I would think that if you have flushed yourself out prior to anal, that him not wearing a condom is fine, but that is just my opinion. As far as him tasting his semen that is coming from your anus, I would think that there is a possibility of him becoming ill due to the germs associated with the anal cavity. Is this something that he does only after anal sex, or does he also eat the semen after other forms of sexual activity?
YellowBird, tasting is something that is there on the platter, it is a case of frequency though. I do see what you are talking about the associated germs. Need to me more careful I guess. Yes we usually do flush before anal.
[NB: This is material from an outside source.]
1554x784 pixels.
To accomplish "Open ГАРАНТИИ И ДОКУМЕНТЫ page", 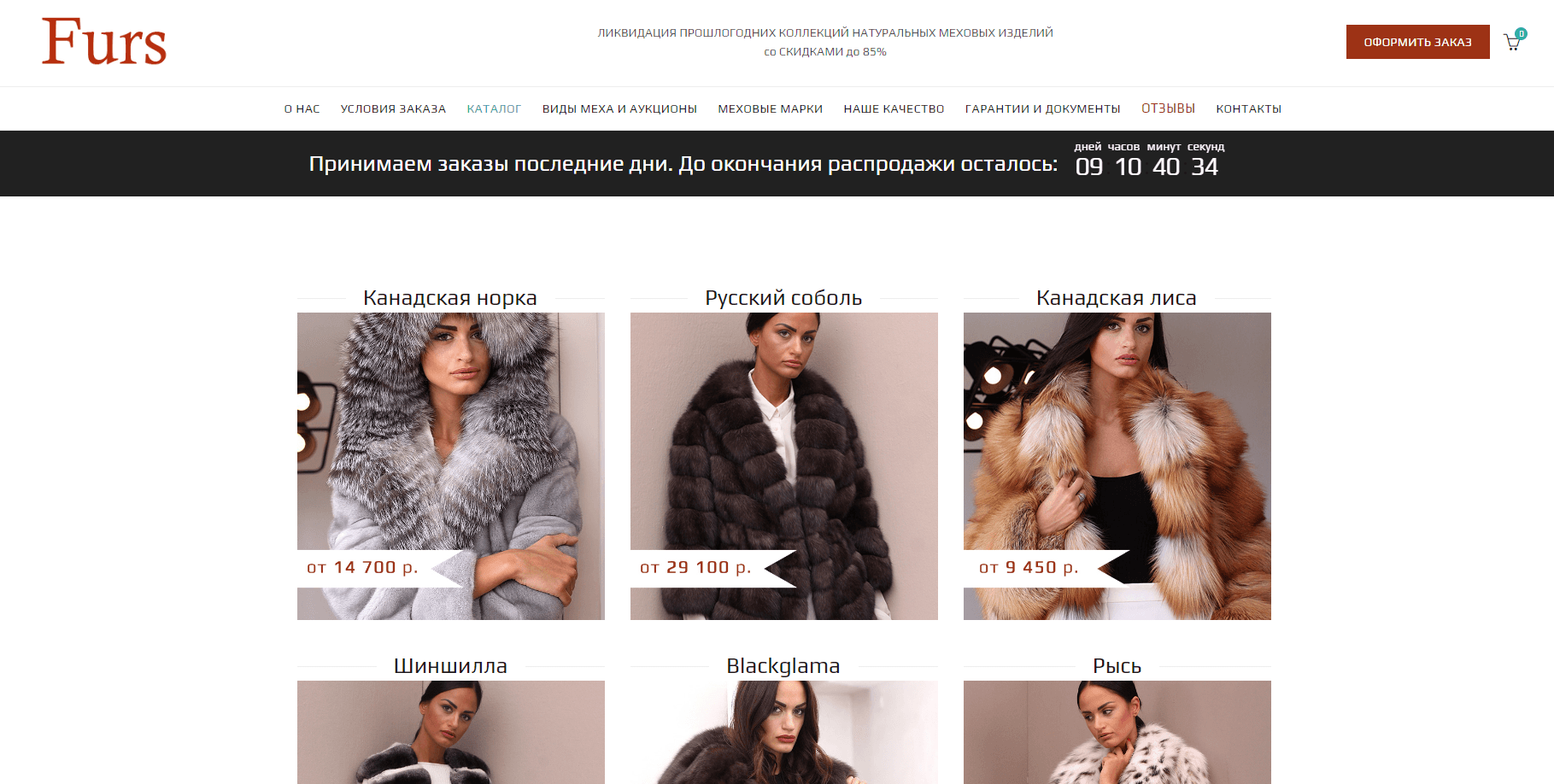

Help me out here, ladies! Lately, I’ve become much more interested in anal play/sex. I can “accommodate” a small vibrator w/out any problem at all. I’ve read all your comments and helpful hints, like squeezing & then releasing for entry. We tried the “full Monty” last night, and even with the pre-stretching, super-lube, foreplay, and me REALLY wanting it, we got to a point where he couldn’t get in any further. Hubby did get at least one/third in, enough to thrust and orgasm. We were in front of a mirror, so I got to watch him, while he was watching himself do it. VERY erotic!
I’m sure that he’s just butting up (sorry!) against my internal muscle/sphincer, but I can’t manage to relax it to allow more entry. Any suggestions/ideas? Thanks for your help – our love life has gotten so much better since I found this site!
Try bearing down slightly, as if trying to pass a motion. that will help your internal sphincter to relax. It can also be easier if he doesn’t thrust, but that you move yourself back towards him. If he stays still inside you, and you do the moving, it can be easier.
my husband and i are very interested in trying anal. we bought a butt plug. my question is… do couples only use the plug to help stretch her beforehand or is it also part of the sex?
also, even with using a lot of lube, it was VERY uncomfortable trying to insert the plug. is it going to be this way every time or will it get easier? like i said, we’re excited to try anal, but the pain issue makes me very nervous.